Image 3.23 | Photo of Stevie Smith
Photographer | Akshay Nagaraju B Source | Wikimedia Commons
License | CC BY-SA 4.0
Florence Margaret Smith’s father abandoned his wife and two daughters. Her mother turned to her sister, Smith’s Aunt Maggie, for financial and emotional support. Smith lived her entire life in the home that her aunt Maggie provided in Palmer’s Green, a suburb north of London. After Smith’s mother died and her sister moved to Suffolk, Smith and Aunt Maggie continued on together. Smith attended London Collegiate to receive secretarial training. She then worked for thirty years as a secretary for the publishing firm C. Arthur Pearson while also writing poetry.
In 1935, she published several of her poems in the New Statesman. At the encouragement of Ian Parsons, a partner of Chatto and Windus, Smith wrote a novel. Novel on Yellow Paper: Or, Work It Out for Yourself (1936) was published by Jonathan Cape to much acclaim, with Smith’s writing viewed as modernist, experimental, and witty. She published its sequel, Over the Frontier, in 1938, and two collections of poetry before publishing her most famous work Not Waving but Drowning (1958).
This collection’s different voices and yet unique voice, emotional extremes, linguistic facility, and voiced detachment and solitude reflect to some extent her personal life. Four years before its publication, she attempted to commit suicide. After its publication, she gave public readings to a growing audience. She received the Cholomondeloy Prize for Poetry (1966) and the Queen’s Gold Medal for Poetry (1967). However, from 1962 to 1967 she became her beloved aunt’s caregiver, a situation that enforced greater and greater isolation upon Smith. She died in 1971 after a prolonged illness.
Besides novels and poetry, Smith wrote short stories, essays, book reviews, and a radio play. She also published a book of captioned drawings, Some Are More Human than Others: Sketchbook by Stevie Smith (1958). Smith’s work is characterized by its strong autobiographical elements; its experimental use of forms; its adroit use of rhythm; its tight yet almost conversational tone; its dramatic tension between release and restraint, detachment and engagement, and other such binaries; and its touching on themes of death, sexuality, and literary structuralism.
3.10.1 "The Grange"
3.10.2 "Here Lies . . ."
3.10.3 "In My Dreams"
3.10.4 "My Soul"
3.10.5 "Not Waving but Drowning"
3.10.6 "Thoughts about the Person from Porlock"

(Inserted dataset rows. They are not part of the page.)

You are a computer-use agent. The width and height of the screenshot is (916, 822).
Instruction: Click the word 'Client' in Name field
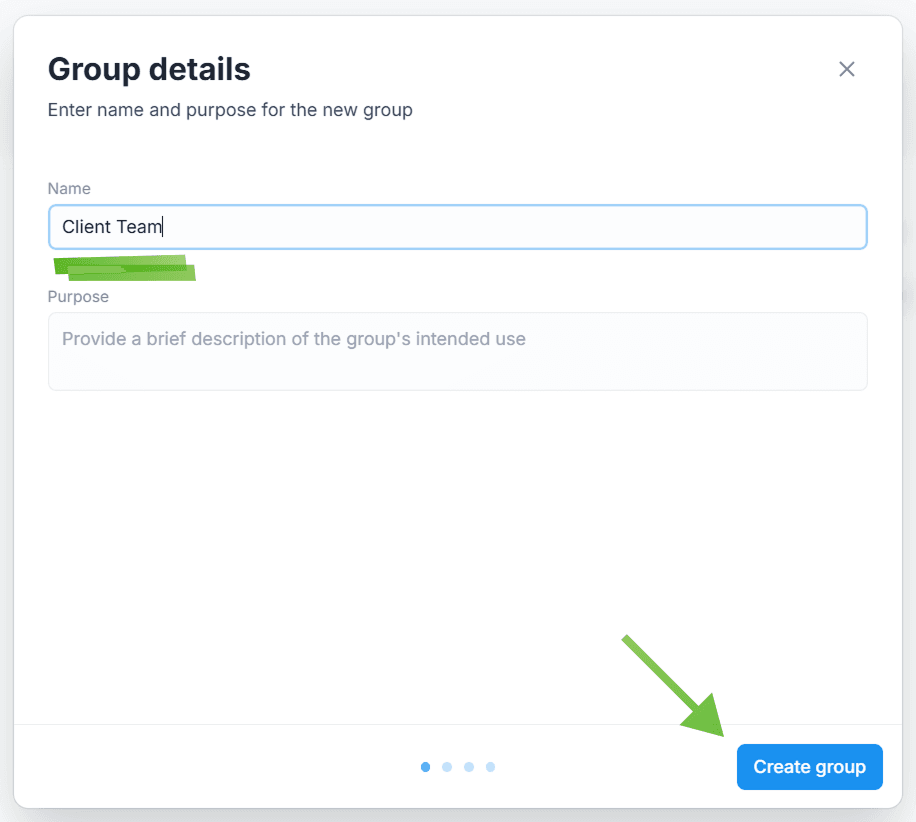click(x=86, y=227)
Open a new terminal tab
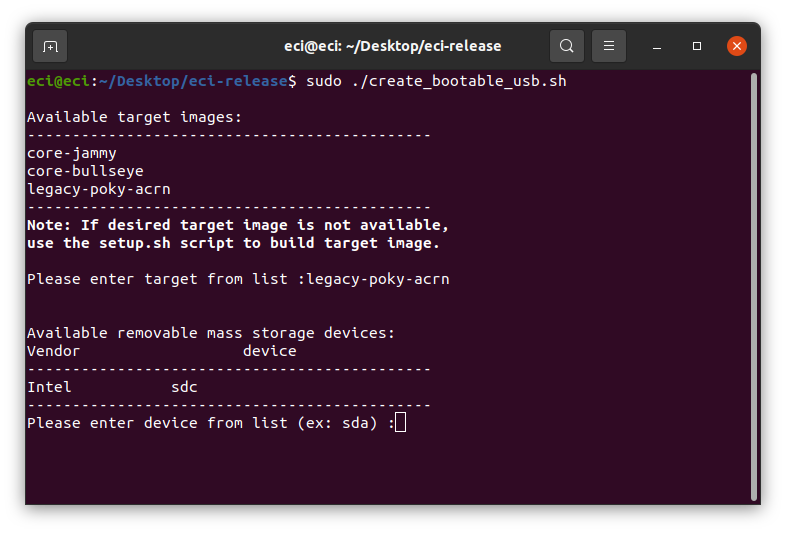 click(50, 47)
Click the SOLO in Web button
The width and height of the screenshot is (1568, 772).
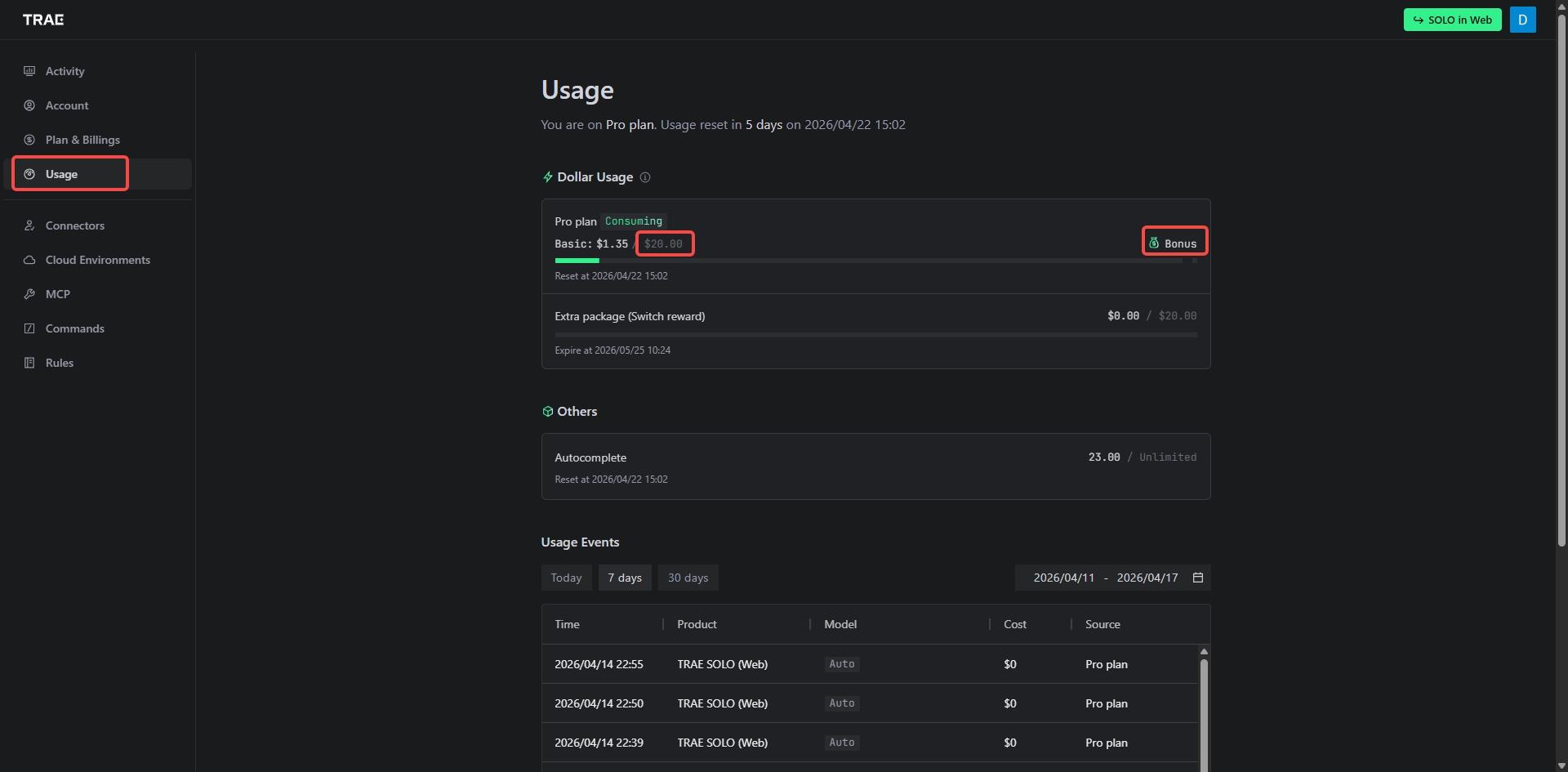(1452, 20)
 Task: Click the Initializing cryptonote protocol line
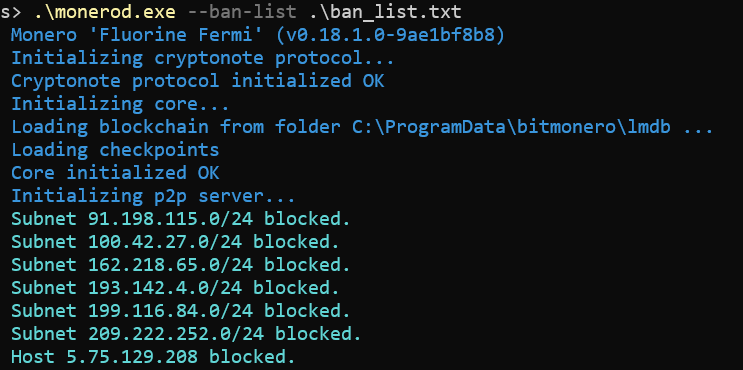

3.10.7 Reading and Review Questions:
How do the differing voices/personas Stevie Smith uses affect themes and images that appear in several of her poems, such as death, failed communication, and the sea?
What are Stevie Smith’s views on religion? How do we know?
How, if at all, does Stevie Smith use culture or society to frame and define characters’ identity? Why, and to what effect?
How, if at all, do Smith’s language effects undermine her poems’ meaning? Consider, for example, the off and sometimes comical rhymes in “Thoughts about the Person from Porlock:” curse/house (with the suggestion of hearse), Person/Porson, Warlock/Porlock, etc.? Why?